» **TEXT SHOWN**
---------------
Use this file to discover all available pages before exploring further.

K-Means clustering partitions your samples into k groups based on spectral similarity. You pick k, the algorithm assigns each sample to one of the k clusters. K-Means is useful for:
  • Discovering unknown classes in your data (e.g., variety, origin, defect type)
  • Validating that an expected categorization is actually visible in spectra
  • Generating cluster labels that you can promote to a categorical property

Configuring a K-Means run

In the Configure run card on the analysis detail page, select K-Means.
K-Means configuration showing cluster count slider and reduction method toggle

Parameters

ParameterDefaultRangeDescription
k (clusters)32 to 20Number of groups to find
ReductionNONENONE / PCA / t-SNEWhether to reduce dimensions before clustering

Choosing k

StrategyWhen to use
Domain knowledgeYou know there should be 3 grades, set k = 3
Try a rangeRun k = 2, 3, 4, 5 and compare silhouette scores
PCA hintLook at your PCA scores plot and count visible clusters
Start with k = 2 or 3. Higher values of k almost always reduce within-cluster variance (lower inertia) but the clusters become harder to interpret. The silhouette score helps you find the sweet spot.

Reduction

By default, K-Means runs on the full preprocessed spectra. You can optionally reduce dimensions first:
ReductionEffect
NONECluster on full spectra (default, most accurate)
PCACluster on the top N principal components (faster, less noisy)
t-SNECluster on the 2D t-SNE embedding (good for tight non-linear clusters)
When you select PCA, an additional PCA components slider appears (default 5). When you select t-SNE, a Perplexity slider appears (default 30).
---------------
Target pointing data
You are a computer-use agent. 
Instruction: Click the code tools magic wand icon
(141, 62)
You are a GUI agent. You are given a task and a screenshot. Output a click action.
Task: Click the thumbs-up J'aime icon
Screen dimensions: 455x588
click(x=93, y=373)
---------------
» **EXERCISES**
1 > Name every strategy for choosing k that the K-Means guide lists.
2 > In the K-Means guide, what is the default setting of the Perplexity slider that appears when t-SNE is selected?
3 > Please carry on the K-Means guide from its final sentence.

» **EXPECTED RESULTS**
1 > Domain knowledge, Try a range, PCA hint

2 > 30

3 >
Clustering on a t-SNE embedding can create misleading clusters. t-SNE distorts global distances so the resulting clusters may not reflect real spectral similarity. Use NONE or PCA reduction unless you have a specific reason.
Click Launch run.

Reading the results

K-Means run detail showing metrics table and cluster size bar chart

Metrics table

MetricWhat it tells you
kThe number of clusters used
SilhouetteHow well-separated the clusters are. Range: -1 to +1. Higher is better.
InertiaTotal within-cluster sum of squares. Lower is better. Always decreases as k increases.
SamplesHow many samples were clustered

Silhouette interpretation

SilhouetteMeaning
0.7 to 1.0Strong cluster structure
0.5 to 0.7Reasonable structure
0.25 to 0.5Weak, overlapping clusters
Below 0.25No real cluster structure
Run K-Means with several values of k and pick the one with the highest silhouette. This is the most reliable way to find the natural number of clusters in your data.

Cluster sizes

Horizontal bar chart showing how many samples fell into each cluster. Each cluster gets a colour from the palette.
PatternMeaning
Roughly equal sizesBalanced grouping
One cluster much larger than othersThe data has one dominant group plus outliers
Many tiny clustersk is probably too high
Two of similar sizeClear binary structure (good for classification)

What to do with cluster labels

Once K-Means finds clusters that match what you expected (e.g., the silhouette is high and the cluster sizes are reasonable), you can:
  1. Validate: open each cluster and look at the original samples. Are they meaningfully similar?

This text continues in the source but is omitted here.